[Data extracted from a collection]
------
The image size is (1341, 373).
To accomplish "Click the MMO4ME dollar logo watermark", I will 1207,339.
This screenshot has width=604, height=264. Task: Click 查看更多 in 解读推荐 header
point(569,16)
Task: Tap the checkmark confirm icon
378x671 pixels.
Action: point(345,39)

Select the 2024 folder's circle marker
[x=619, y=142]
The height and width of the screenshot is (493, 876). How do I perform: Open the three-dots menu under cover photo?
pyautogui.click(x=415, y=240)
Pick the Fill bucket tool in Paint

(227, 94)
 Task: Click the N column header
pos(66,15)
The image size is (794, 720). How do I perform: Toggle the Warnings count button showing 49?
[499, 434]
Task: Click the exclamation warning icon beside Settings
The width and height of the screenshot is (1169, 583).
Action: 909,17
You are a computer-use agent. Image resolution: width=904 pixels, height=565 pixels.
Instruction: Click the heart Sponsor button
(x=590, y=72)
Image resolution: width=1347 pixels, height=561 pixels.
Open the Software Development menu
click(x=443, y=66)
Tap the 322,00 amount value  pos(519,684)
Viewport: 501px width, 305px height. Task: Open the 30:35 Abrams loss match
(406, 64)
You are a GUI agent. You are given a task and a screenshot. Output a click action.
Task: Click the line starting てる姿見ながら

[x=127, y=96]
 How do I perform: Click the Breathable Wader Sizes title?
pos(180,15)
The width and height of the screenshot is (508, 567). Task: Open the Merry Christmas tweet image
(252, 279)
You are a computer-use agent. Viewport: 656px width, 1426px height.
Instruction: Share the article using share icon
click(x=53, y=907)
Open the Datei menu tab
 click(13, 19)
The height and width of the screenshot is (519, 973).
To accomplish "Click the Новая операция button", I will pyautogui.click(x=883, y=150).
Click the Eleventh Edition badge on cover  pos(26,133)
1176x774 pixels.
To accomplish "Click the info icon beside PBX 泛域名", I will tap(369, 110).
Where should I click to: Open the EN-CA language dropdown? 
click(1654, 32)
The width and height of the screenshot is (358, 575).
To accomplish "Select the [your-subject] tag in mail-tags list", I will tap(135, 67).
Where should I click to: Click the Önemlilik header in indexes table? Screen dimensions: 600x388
------
_Work required_:
When you reach the end of the records, set them all down again exactly.

_Reply_:
The image size is (1341, 373).
To accomplish "Click the MMO4ME dollar logo watermark", I will 1207,339.
This screenshot has width=604, height=264. Task: Click 查看更多 in 解读推荐 header
point(569,16)
Task: Tap the checkmark confirm icon
378x671 pixels.
Action: point(345,39)

Select the 2024 folder's circle marker
[x=619, y=142]
The height and width of the screenshot is (493, 876). How do I perform: Open the three-dots menu under cover photo?
pyautogui.click(x=415, y=240)
Pick the Fill bucket tool in Paint

(227, 94)
 Task: Click the N column header
pos(66,15)
The image size is (794, 720). How do I perform: Toggle the Warnings count button showing 49?
[499, 434]
Task: Click the exclamation warning icon beside Settings
The width and height of the screenshot is (1169, 583).
Action: 909,17
You are a computer-use agent. Image resolution: width=904 pixels, height=565 pixels.
Instruction: Click the heart Sponsor button
(x=590, y=72)
Image resolution: width=1347 pixels, height=561 pixels.
Open the Software Development menu
click(x=443, y=66)
Tap the 322,00 amount value  pos(519,684)
Viewport: 501px width, 305px height. Task: Open the 30:35 Abrams loss match
(406, 64)
You are a GUI agent. You are given a task and a screenshot. Output a click action.
Task: Click the line starting てる姿見ながら

[x=127, y=96]
 How do I perform: Click the Breathable Wader Sizes title?
pos(180,15)
The width and height of the screenshot is (508, 567). Task: Open the Merry Christmas tweet image
(252, 279)
You are a computer-use agent. Viewport: 656px width, 1426px height.
Instruction: Share the article using share icon
click(x=53, y=907)
Open the Datei menu tab
 click(13, 19)
The height and width of the screenshot is (519, 973).
To accomplish "Click the Новая операция button", I will pyautogui.click(x=883, y=150).
Click the Eleventh Edition badge on cover  pos(26,133)
1176x774 pixels.
To accomplish "Click the info icon beside PBX 泛域名", I will tap(369, 110).
Where should I click to: Open the EN-CA language dropdown? 
click(1654, 32)
The width and height of the screenshot is (358, 575).
To accomplish "Select the [your-subject] tag in mail-tags list", I will tap(135, 67).
Where should I click to: Click the Önemlilik header in indexes table? Screen dimensions: 600x388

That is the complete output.